Baidu (BIDU 0.57%) might not be a household name in the U.S., but you'd be hard-pressed to find someone that hasn't heard of the company in its native China. Baidu boasts the leading internet search platform in a country of more than 1.4 billion people, with an estimated 61% of the market. The company has leveraged its data to generate some of China's most advanced AI and self-driving technology.

Not content to rest on its laurels, Baidu is expanding its library of AI-powered products. In mid-March, the company announced the launch of Ernie, its next-generation AI chatbot, which is similar to ChatGPT. The system is accomplished in a number of areas, "including understanding Chinese language and culture, generating literary and business writing, performing complex mathematical calculations, and producing multi-modal content."

The chatbot can also produce text, audio, and video in response to queries. According to the press release, "The AI product can comprehend human intentions and deliver accurate, logical, and fluent responses approaching human level."

Due to Ernie's focus on China, the chatbot can respond to queries in a number of Chinese dialects while generating images and videos from text and voice prompts.

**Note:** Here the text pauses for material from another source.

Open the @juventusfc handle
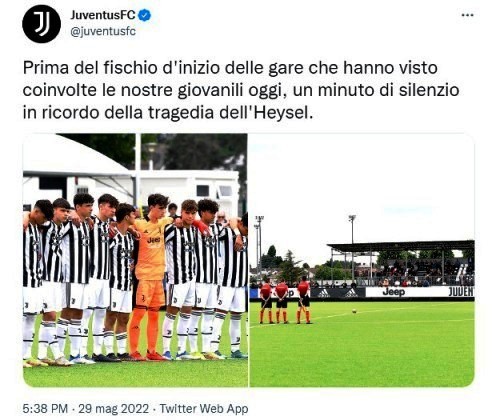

The results have been impressive. In the six weeks since its debut, more than 120,000 companies signed up to test the chatbot, which suggests demand in China will rival that of its American counterpart.

On Monday, Bernstein analyst Boris Van upgraded Baidu to outperform (buy) from market perform with a price target of $160, which suggests potential upside for investors of 33% compared to Friday's closing price. The analyst suggests that the company's "GPT-related innovation" will act as a tailwind, resulting in a "virtuous cycle." This will accelerate many of Baidu's core businesses while increasing its future revenue potential, according to real-time stock news site The Fly.

Yet despite all that potential, Baidu stock is currently selling for less than 2 times next year's sales, putting it squarely in bargain-basement territory.